Même pièce. Même avantage. Même direction, à chaque fois. L'un accumule une fortune et l'autre finit à zéro - et la raison, c'est une arithmétique qu'il n'a jamais pris la peine de vérifier.
Deux personnes s'assoient avec le même pari. Une pièce légèrement truquée tombe sur pile 55 % du temps. Parier sur pile rapporte un gain égal - risquer un dollar pour en gagner un. Parier sur face, c'est simplement se tromper plus souvent. Les deux comprennent parfaitement la pièce. Les deux parient sur pile, à chaque fois. Il n'y a pas d'information cachée, pas de flux de données plus rapide, pas de secret. Ils ont le même avantage.
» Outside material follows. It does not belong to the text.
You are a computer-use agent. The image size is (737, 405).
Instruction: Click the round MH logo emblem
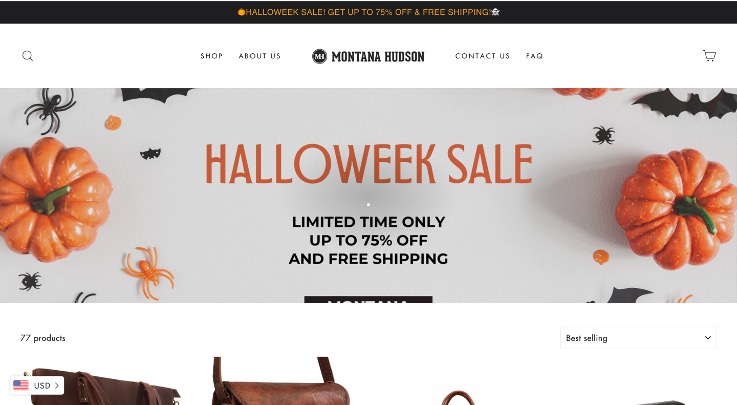click(319, 56)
Faites avancer le jeu de mille lancers et l'un est riche. L'autre est ruiné, et pas parce que la pièce s'est retournée contre lui. Il se ruine sur une pièce qui lui était favorable depuis le début. La distance entre les deux n'est pas une question de connaissance. Ce sont cinq formules, et aucune n'est difficile. C'est toute la différence entre un quant et un joueur, écrite noir sur blanc.
1. L'espérance - y a-t-il un avantage, tout simplement ?
E = (W × A) - (L × B)
Résultat moyen par pari. W = taux de gain, A = gain moyen, L = taux de perte, B = perte moyenne.
E = (0,55 × 1) - (0,45 × 1) = +0,10 $ par dollar
L'espérance est la première chose qu'un quant calcule et la seule chose qu'un joueur obtient généralement correctement. Notre pièce rapporte dix cents par dollar, en moyenne, à chaque lancer. C'est un véritable avantage. Un casino tuerait pour ça. Jusqu'ici, le quant et le joueur sont sur le même terrain, avec le même +0,10.
Voici ce que le joueur ne remarque pas. L'espérance vous dit si vous devez vous asseoir ou non. Elle ne dit rien sur la façon de survivre une fois que vous l'avez fait. Un nombre positif ici est le ticket d'entrée, pas la stratégie. Le joueur lit "+0,10" comme "Je vais gagner." Le quant le lit comme "J'ai le droit de jouer - maintenant, le vrai travail commence." Tout ce qui suit concerne les quatre questions auxquelles l'espérance ne peut pas répondre.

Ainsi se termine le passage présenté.